The scope of data processed: name, address.

Deletion date of treated data: If the request for the establishment of membership is rejected, the data will be deleted immediately by the Association. In the event of termination of the membership, the member’s data will be deleted within 5 years after the termination.

2. Data on the records of the Association’s executive officers

The management tasks of the Association are carried out by an executive body, which is a Presidency consisting of 10 members under the Bylaws of the Association. The members of the Presidency are executive officers of the Association. The Association handles the data of executive officers based on point a) of Subsection 5 and points e) and f) of Subsection 1 of Section 20 of Act CLXXXI of 2011 and Subsection 2 of Sections 3:26 and 3:22 in Civil Code.

The scope of data processed: name, place and time of birth, mother’s name, address, tax number.

Deletion date of treated data: The Association deletes the data of the previous executive officer 5 years after termination of the order in accordance with the Sections 3:24 and 3:86 of Civil Code.

3. Data concerning employees of the Association

The Association manages the personal data of persons involved in the employment relationship in order to achieve its goals and to carry out its activities. The legal basis for data handling is Section 10 of Act I of 2012. The scope of treated data: name, place and time of birth, mother’s name, address, school qualification, tax number, Hungarian social security number, basic salary of employee and job description, determination of employment duration, workplace and working time as well as other data determined in Section 26 of Act I of 2012.

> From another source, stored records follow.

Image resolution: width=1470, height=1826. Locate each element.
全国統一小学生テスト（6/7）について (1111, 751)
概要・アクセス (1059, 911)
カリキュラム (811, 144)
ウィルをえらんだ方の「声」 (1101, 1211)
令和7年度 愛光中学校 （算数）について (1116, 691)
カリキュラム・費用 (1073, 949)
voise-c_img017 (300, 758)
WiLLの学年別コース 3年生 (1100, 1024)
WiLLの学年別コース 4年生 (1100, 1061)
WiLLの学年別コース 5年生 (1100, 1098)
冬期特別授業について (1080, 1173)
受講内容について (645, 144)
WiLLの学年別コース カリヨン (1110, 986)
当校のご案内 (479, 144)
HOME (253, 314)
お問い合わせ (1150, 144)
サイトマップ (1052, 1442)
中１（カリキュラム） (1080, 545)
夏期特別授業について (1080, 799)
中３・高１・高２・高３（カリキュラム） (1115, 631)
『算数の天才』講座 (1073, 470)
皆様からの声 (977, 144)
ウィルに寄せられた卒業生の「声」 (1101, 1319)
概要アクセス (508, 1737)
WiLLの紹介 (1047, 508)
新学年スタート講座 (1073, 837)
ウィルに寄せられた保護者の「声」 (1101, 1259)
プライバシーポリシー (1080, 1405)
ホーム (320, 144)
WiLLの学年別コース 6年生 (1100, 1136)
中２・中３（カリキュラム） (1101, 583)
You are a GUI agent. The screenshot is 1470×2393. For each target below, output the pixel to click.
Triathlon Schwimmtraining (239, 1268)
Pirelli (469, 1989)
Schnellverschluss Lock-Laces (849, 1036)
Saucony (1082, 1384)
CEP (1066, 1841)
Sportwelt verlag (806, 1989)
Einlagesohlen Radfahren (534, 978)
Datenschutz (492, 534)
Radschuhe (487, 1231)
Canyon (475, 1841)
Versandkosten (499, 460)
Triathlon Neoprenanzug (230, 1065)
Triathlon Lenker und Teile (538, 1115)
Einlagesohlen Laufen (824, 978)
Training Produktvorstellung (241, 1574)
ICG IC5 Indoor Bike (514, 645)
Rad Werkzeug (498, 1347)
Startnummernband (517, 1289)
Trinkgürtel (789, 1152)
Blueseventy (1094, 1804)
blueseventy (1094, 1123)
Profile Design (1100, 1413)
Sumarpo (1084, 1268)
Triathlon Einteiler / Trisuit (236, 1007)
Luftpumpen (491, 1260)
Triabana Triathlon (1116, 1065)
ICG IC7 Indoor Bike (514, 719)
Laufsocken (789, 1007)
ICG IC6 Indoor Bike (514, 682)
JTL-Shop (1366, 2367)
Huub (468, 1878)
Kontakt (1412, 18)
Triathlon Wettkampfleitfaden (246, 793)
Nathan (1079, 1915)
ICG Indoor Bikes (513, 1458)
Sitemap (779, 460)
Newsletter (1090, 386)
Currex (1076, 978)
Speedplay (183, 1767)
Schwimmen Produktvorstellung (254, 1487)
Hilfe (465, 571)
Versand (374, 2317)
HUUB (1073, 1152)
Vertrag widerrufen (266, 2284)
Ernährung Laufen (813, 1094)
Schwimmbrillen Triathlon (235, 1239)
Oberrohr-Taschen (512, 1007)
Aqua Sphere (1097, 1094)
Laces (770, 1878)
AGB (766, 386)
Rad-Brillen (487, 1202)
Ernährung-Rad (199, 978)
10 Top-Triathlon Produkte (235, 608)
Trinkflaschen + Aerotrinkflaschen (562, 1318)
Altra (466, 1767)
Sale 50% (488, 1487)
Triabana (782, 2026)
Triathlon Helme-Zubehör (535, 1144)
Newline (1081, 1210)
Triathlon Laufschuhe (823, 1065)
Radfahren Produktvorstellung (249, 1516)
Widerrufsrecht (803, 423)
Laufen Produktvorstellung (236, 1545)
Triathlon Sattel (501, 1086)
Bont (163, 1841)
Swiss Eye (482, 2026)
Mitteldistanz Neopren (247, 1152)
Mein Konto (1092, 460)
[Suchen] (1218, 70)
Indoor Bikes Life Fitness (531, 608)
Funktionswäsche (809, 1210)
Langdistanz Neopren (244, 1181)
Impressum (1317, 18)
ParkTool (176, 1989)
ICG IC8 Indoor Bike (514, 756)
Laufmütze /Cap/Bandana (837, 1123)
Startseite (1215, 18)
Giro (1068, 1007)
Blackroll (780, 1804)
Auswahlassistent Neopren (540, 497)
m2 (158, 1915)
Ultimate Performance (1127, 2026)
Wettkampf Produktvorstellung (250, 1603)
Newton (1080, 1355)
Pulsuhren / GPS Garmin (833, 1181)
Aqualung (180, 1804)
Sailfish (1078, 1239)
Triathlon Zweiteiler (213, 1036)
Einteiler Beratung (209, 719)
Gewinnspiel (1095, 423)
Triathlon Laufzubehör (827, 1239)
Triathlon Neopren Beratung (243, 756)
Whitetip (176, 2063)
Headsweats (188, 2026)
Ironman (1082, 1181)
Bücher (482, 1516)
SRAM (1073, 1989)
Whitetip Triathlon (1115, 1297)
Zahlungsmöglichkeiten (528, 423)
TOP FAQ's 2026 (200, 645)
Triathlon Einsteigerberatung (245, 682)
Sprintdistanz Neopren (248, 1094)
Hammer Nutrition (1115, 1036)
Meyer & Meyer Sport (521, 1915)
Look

Deletion date of treated data: The Association deletes the data of employees 5 years after termination of the employment relationship.

4. Data of the Association’s Volunteers

In order to continue the activities of the Association and to accomplish its goals, the Association has been assisted by Volunteers during the organization of programs, conferences, camps, and internships. Volunteers are persons who voluntarily apply for the various tasks in connection with the above events and, for this purpose, enter into a contract with the Association. The legal basis for handling the data submitted by Volunteers during the application and the conclusion of the contract is the contribution of Volunteers (Points (a) and (b) of Section (1) of Article 6 of the GDPR).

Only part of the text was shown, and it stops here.